I have a function that fits a model which I call many times with the same big matrix (creating different formula inside each time). However, it seems that R saves copies of the data I use along the way, and so my memory explodes.
A simple deletion inside the function avoid this problem.

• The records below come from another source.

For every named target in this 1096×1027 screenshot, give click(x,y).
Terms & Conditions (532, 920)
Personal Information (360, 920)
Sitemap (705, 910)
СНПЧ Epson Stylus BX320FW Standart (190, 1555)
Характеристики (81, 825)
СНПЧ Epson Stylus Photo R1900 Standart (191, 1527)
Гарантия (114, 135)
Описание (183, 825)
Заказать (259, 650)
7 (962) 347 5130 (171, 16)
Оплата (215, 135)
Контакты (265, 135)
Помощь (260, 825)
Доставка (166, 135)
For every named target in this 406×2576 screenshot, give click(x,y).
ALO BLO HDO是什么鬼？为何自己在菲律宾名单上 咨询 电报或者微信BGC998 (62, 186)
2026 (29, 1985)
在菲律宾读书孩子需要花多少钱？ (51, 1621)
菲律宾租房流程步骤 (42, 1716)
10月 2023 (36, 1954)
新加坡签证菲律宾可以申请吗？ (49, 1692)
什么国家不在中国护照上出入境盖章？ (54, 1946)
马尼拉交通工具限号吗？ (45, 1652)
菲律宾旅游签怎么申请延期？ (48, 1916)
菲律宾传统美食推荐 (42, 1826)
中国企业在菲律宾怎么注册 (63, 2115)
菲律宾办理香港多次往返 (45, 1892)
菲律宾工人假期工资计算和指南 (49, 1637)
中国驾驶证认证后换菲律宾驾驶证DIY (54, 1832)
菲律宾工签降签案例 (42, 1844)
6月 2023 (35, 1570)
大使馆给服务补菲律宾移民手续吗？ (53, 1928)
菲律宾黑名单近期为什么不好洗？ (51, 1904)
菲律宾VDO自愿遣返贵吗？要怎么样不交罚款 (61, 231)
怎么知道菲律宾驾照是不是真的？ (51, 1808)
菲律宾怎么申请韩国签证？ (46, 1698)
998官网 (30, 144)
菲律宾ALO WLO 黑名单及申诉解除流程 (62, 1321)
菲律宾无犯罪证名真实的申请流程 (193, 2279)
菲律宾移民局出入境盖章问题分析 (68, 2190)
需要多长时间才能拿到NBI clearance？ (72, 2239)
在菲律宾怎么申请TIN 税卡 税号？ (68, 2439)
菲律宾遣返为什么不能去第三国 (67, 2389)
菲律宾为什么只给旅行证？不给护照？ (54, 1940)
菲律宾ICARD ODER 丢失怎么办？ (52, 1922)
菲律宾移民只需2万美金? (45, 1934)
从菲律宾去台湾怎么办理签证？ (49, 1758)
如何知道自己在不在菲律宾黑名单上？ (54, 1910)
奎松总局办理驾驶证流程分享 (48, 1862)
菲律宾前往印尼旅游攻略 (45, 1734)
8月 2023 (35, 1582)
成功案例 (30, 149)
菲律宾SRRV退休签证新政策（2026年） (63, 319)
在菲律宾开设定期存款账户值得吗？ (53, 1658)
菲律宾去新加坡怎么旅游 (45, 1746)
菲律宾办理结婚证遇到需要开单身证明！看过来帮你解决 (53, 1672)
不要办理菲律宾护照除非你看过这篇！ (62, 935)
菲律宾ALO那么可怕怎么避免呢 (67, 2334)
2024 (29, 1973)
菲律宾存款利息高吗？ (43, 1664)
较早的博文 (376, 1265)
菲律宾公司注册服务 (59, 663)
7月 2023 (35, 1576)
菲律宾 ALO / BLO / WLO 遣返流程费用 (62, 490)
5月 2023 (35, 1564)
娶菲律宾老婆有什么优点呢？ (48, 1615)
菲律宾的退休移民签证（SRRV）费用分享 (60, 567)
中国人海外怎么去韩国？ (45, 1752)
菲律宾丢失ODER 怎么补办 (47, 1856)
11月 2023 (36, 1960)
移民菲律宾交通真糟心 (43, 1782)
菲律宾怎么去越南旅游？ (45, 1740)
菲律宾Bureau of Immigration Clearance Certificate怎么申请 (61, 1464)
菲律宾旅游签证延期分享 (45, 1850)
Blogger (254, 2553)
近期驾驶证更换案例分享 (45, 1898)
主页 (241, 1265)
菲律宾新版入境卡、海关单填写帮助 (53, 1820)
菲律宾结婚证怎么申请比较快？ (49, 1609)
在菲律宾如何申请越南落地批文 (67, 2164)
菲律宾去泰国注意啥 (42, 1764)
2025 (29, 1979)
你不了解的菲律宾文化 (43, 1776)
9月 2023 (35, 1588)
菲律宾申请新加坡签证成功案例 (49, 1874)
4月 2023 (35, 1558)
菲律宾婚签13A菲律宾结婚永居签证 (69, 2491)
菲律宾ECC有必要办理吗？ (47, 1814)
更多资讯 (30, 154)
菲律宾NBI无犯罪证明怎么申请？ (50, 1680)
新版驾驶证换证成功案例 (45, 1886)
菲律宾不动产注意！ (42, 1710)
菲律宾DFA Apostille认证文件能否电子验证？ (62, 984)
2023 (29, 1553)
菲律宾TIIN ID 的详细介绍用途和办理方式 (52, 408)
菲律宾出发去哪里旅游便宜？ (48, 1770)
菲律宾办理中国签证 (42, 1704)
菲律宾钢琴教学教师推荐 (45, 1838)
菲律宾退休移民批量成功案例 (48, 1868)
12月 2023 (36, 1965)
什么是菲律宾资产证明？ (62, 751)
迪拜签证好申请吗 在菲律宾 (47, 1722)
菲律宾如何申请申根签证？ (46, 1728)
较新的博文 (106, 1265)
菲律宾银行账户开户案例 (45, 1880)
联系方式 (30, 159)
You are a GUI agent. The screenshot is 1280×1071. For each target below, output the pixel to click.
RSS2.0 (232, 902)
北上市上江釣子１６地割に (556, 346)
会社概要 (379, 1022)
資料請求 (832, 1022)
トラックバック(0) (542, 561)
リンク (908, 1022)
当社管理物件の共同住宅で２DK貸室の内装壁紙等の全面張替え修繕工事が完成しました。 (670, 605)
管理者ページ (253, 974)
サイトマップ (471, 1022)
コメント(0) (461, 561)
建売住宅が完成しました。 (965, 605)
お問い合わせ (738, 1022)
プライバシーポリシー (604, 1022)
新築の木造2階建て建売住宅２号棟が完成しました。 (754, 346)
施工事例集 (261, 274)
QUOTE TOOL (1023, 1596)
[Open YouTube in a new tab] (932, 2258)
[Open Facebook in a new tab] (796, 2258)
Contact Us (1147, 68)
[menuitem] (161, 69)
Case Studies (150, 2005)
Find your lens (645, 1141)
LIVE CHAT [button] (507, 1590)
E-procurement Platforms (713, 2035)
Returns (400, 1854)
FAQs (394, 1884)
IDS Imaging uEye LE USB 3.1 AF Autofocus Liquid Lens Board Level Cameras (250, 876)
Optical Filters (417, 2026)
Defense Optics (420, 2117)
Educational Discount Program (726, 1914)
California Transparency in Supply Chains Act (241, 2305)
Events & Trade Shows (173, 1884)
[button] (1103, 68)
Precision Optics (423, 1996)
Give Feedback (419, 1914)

However, is there a general way to avoid retaining the whole environment each time?
For example, running the following,
test <- function(X, y, rm.env=F){
df <- cbind(y, X)
names(df) <- c("label", paste0("X", as.character(1:ncol(X))))
f <- formula(label~1, data=df, env=emptyenv())
if (rm.env){
rm(list=c("df", "X", "y"))
}
print(pryr::object_size(f))
return(f)
}
X <- matrix(rnorm(700*10000), ncol=700)
y <- rnorm(10000)
m <- test(X, y)
print(pryr::object_size(m))
m <- test(X, y, rm.env=T)
print(pryr::object_size(m))
results in,
672 B
168 MB
672 B
1.13 kB
Note that the object in the first call has 168 MB behind it, so calling the first version over and over again eats a lot of memory fast.
formula(label~1, data=df, env=emptyenv())
calls the S3 method formula.formula
. Let’s have a look at its code:
stats:::formula.formula
# function (x, ...)
# x
… the extra arguments are ignored!
In other words, your assignment is the same as if you had written simply f = label ~ 1
. In particular, its associated environment is the local environment, not the empty environment. To fix this, you need to manually reset it:
test <- function (X, y) {
df <- cbind(y, X)
names(df) <- c("label", paste0("X", seq_along(X)))
# TODO: do something with `df` …
f <- label ~ 1
environment(f) <- emptyenv()
f
}